Biografía de una idea y otros relatos, de Sigismund Krzyzanowski (Ediciones del Subsuelo)  Traducción de Marta Sánchez-Nieves | por Juan Jiménez García

Sigismund Krzyzanowski | Biografía de una idea y otros relatos

Qué extraña vida la de Sigismund Krzyzanowski. Podríamos decir que una vida soviética, una precoz vida soviética. Venía de la nobleza polaca (pequeña nobleza polaca, dicen) y acabó de redactor de la Gran Enciclopedia Soviética. Entre medias, estudió matemáticas, astronomía, filosofía, los clásicos, lenguas (conocía siete). Se hizo abogado, dejó de serlo. Hombre de teatro, libretista de óperas, guionista de cine,… Un ataque de tétano acaba le hace perder el uso del alfabeto. Como una broma, muere un 28 de diciembre, a los sesenta y tres años. Y como esa broma, no se sabe ni dónde está enterrado. Pero la mayor broma, es que su obra personal, cerca de tres mil hojas, permaneció inédita e incompresible para sus camaradas. Y tuvieron que pasar muchas décadas, otros hombres, otros sistemas y hasta otros países para volverlo a encontrar. Ediciones del subsuelo publicó ya otro de sus libros de relatos, El club de los asesinos de letras. Y ahora este Biografía de una idea y otros relatos. Y esa es la buena noticia, porque estamos ante un escritor singular (por si no se había entendido aún), con una narrativa trepidante capaz de materializar la abstracción en concreción, todo con una ironía, con humor singular.

Pensemos en una idea. En una Idea que acude a la cabeza de un viejo filósofo, un Sabio, que no sabe muy bien qué hacer con ella. La Idea se pone a recorrer mundo por su cuenta. Se va por ahí y acaba en otros sitios, buscando el necesario acomodo. Porque las ideas necesitan establecerse, encontrar un sentido a su vida. O en un vendedor de sistemas filosóficos. Un hambriento vendedor de sistemas filosóficos que a cambio de comida, te puede dar al menos algún que otro aforismo, a utilizar convenientemente llegada la ocasión precisa. Pensemos en el señor Kunz, que vivía en una ciudad alemana que tenía solo dos cosas interesantes: el teatro que él mismo dirige y una estatua de Schiller. Pensemos en un drama jamás encontrado del susodicho Schiller. Por supuesto, aunque nadie lo ha leído, es su mejor obra. Kunz sueña con él, pero cuando la propia estatua se materializa para dárselo, no está a la altura de tamaña broma del destino. Y luego, otro relato. Todos esos amantes metidos en la pupila de ella. Todos esos hombrecillos encontrándose, como una reunión de viejos amigos o enemigos. O ese empleado en el gabinete de peritos judiciales, análisis gráfico, al que de repente los pequeños puntos de tinta se le convierten en ciudadanos de un nuevo mundo, del que incluso puede formar parte con el más alto rango y honores. En fin, ese poeta, y sus problemas con las palabras, en un bosque.

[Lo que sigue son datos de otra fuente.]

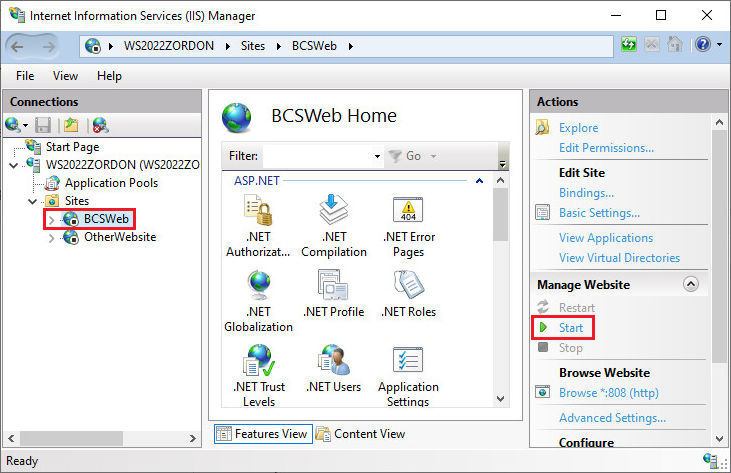Collapse the Manage Website section
The height and width of the screenshot is (473, 731).
pos(690,284)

Todo eso son los relatos de Krzyzanowski. Y ya sería mucho, pero son el punto de partida, disparaderos de una imaginación desbordante, de la construcción de discursos trepidantes en los que las cosas y los pensamientos toman partido, divertidos ejercicios de una cierta gimnasia del pensamiento, que se leen como nada y se quedan ahí, dando vuelas, como esa Idea del primer relato. Y sí, qué duda cabe que hace cien años no debían saber muy bien qué hacer con ellos. Falta del sentido del humor, de la aventura, de la paradoja, de todo en general. Y ni tan siquiera algo soviético, sino universal. Y no es que ahora sea muy diferente. Pero mientras lo pensamos, lo mejor es leerle, perdernos en ese otro bosque fantástico.